I've noticed a decrease in hard copies of movie soundtracks and hadn't really thought about the reason why until now, even though it's pretty obvious. The bandwagon has taken over. The industry has to market them any way they can in the way more people are likely to obtain them.


I think one of the greatest things about our culture is that we're so quick to jump on the next "bandwagon." When that happens, we're able to weed out who will become a classic and who will fade into nothing. In the earlier years of music, it was indeed more difficult to become famous since media was not as advanced as it is today, but had media been as influential as it today, I remain firm in my opinion that the artists (Bon Jovi, KISS, Madonna, etc.) would still have become famous because they were unique to genres. There are still plenty of people who are one hit wonders (Billy Ray Cyrus) who will never see a high-paying record deal. Those that do will continue to give great music because they have been imbedded in social society (Lady Gaga, Katy Perry, Kanye West).
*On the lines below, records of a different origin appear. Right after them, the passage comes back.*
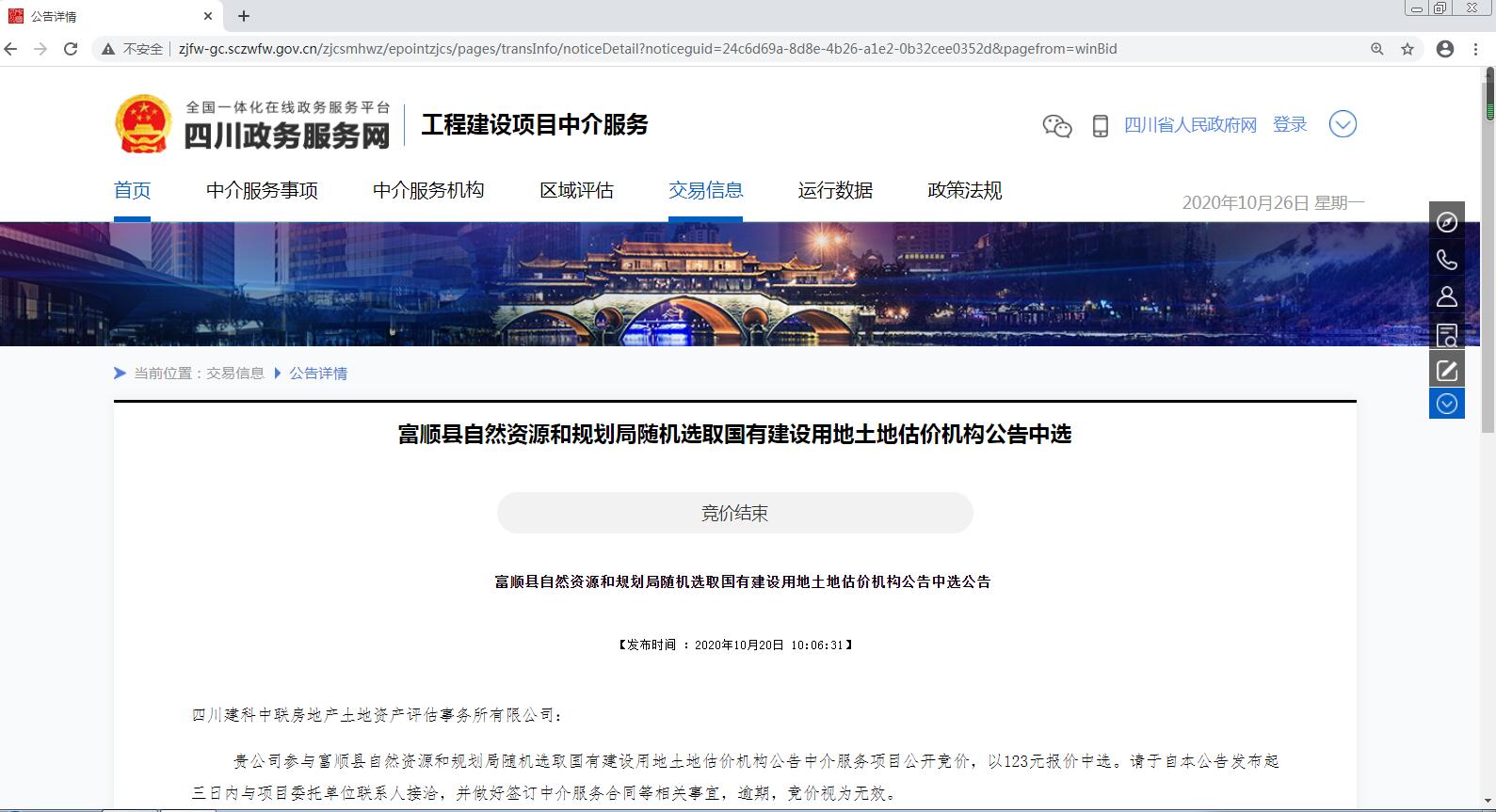Click the browser address bar URL
The height and width of the screenshot is (812, 1496).
[647, 49]
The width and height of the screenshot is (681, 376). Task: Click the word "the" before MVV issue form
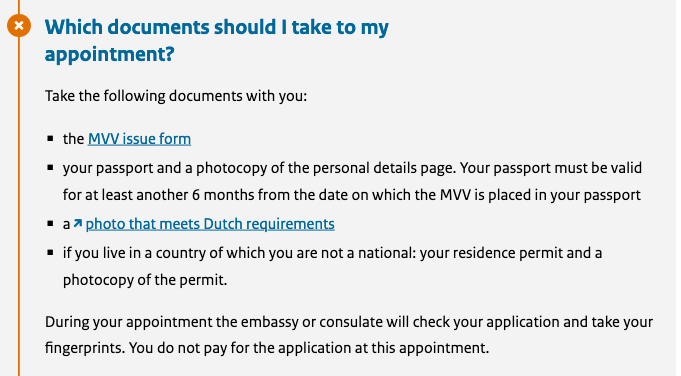pos(73,139)
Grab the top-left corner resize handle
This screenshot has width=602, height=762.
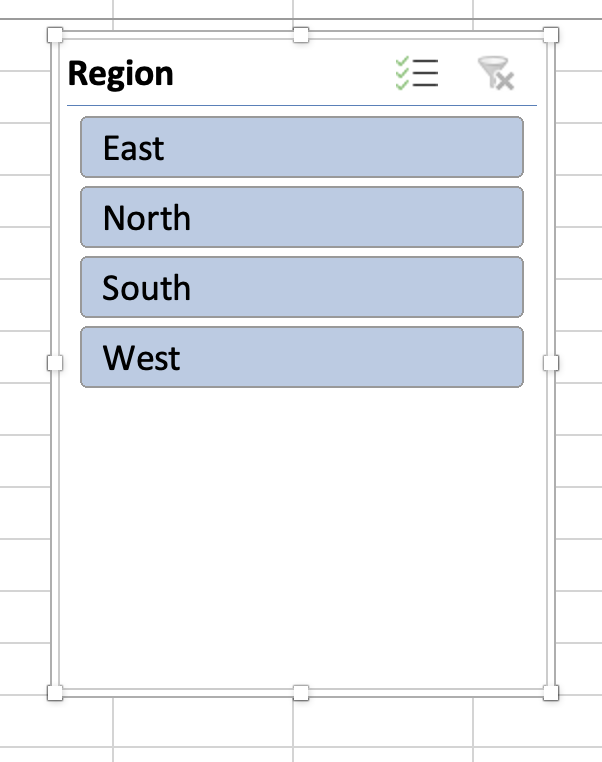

Marketing, Marketing, Marketing--is the essence of strategic business growth. The technological age we live in will undoubtedly merge the silver screen and music in ways we can only imagine..this will create vast opportunities for artists of all genres and media firms to expand their "Brand" in the global market. You are absolutely on point.

Ashley Dison

That's a great point that since music videos have become much less popular and are so rarely shown on MTV now, the movie soundtracks are suffering as well. Consequently, if producers decide to make another "Young Guns" sequel, Bon Jovi himself should be the star and should produce a remake of "Blaze of Glory" for the movie!